Tuesday, August 25, 2015


Below are a few (somewhat) brief, $.02 opinions about several books I've read (or listened to) recently but don't and won't have time to review in full. Their appearance here has nothing to do with merit, many I enjoyed as much or even more than those that got the full court press. I hope you'll consider one or two for your own TBR stack.

Woman of the Dead, by Bernhard Aichner
Coming out in a translated U.S. edition today, Woman of the Dead was a smash sensation in Austria. While it may have lost a little something in translation, it left me a bit cold, I thought the premise was fabulous: Blum, a woman mortician, sets out to avenge the death of a loved one. The story was a good one, and often compelling, I just didn't fully connect with it. I found the back story setup somewhat forced and unnecessary. Some of the more graphic scenes felt as if they were written to shock rather than add to the story. Despite all that, Woman held my interest pretty well and had me turning pages to see how Blum tracked down and dealt with the targets of her vengeance. The first in a trilogy, it's 50/50 whether I'll pick up the second.

Bull Mountain, by Brian Panowich
This summer's crime fiction sensation, Bull Mountain is a right good read. It's the story of the Burroughs family, who have resided on Bull Mountain in North Georgia for generations, running moonshine and drugs. The Burroughs men are not good men, but Clayton has tried to separate himself from the family legacy by becoming sheriff of a neighboring town. When an ATF agent comes to town, Clayton will be pitted against his brother Halford, currently running things up on the mountain. Told from alternating perspectives and time periods, Bull Mountain is an epic story of family history and vengeance. I had some trouble connecting with the narrative and dialogue at times, they felt distant to me; for some reason, I didn't plug in entirely. That being said, I was caught up in the Burroughs' saga and Panowich turned some nice corners with the story to keep readers on their toes. I recommend this one, just a teensy bit less than wholeheartedly.

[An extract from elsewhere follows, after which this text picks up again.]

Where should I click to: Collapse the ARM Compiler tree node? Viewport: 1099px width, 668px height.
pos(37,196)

Among the Ten Thousand Things, by Julia Pierpont
I'm going to write a sequel called The Ten Thousand Things I Should Have Done Instead of Reading This Book. Interesting premise, boring execution. Jack's jilted mistress sends a box of documents to his wife, containing copies of email correspondence sent throughout their affair. Through a snafu on the receiving end, Deb and Jack's kids end up with the box. With that compelling setup, one would think all hell would break loose; or at least some interesting things might happen. Not so much. I never figured out the point of the rest of the book. Not only was it slow and dry and fairly uneventful, but it was told in four parts, with part two basically giving away the rest of the story. Bizarre. Skip this one and feel good you saved the time. If you read it and loved it, please stop by and tell me what I missed.

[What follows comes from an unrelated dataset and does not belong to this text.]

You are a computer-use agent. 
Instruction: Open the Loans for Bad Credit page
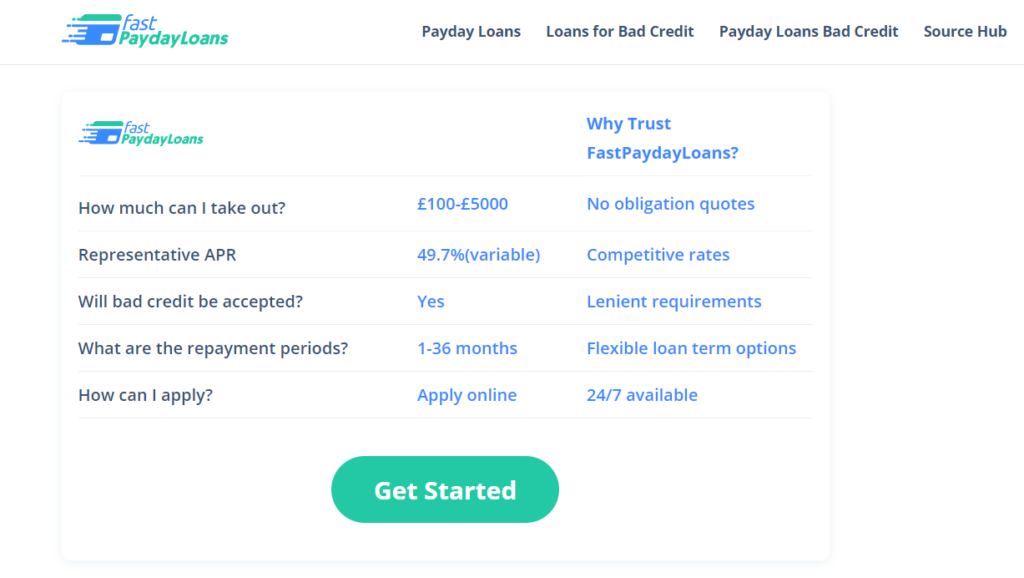click(x=620, y=32)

Way Down on the High Lonely, by Don Winslow
I first read High Lonely, the third entry in Winslow's Neal Carey series, when it was published in 1993. I remember it as my favorite of the series (other than the first, A Cool Breeze on the Underground, which was my eye-opening introduction to both Neal Carey and Don Winslow, starting a decades-long love for Don's work). High Lonely stuck out for me and I remember it being an emotional, chest-kicker of a read. It's always a Catch-22 revisiting such a book, there's an inherent risk the memory won't hold up. It did here, and I still got verklempt 22 years later. Neal is trying to track down the young son of his client, who disappeared with her ex-husband during his visitation. The chase takes Neal undercover to Texas, where he's faced with infiltrating a white supremacist community while trying to balance relationships with perhaps the first real friends he's ever had. Those forces are bound to collide before the case is over and the only question is who will be left standing and what bonds will remain intact, if any. Loved it then, and I love it now; great stuff.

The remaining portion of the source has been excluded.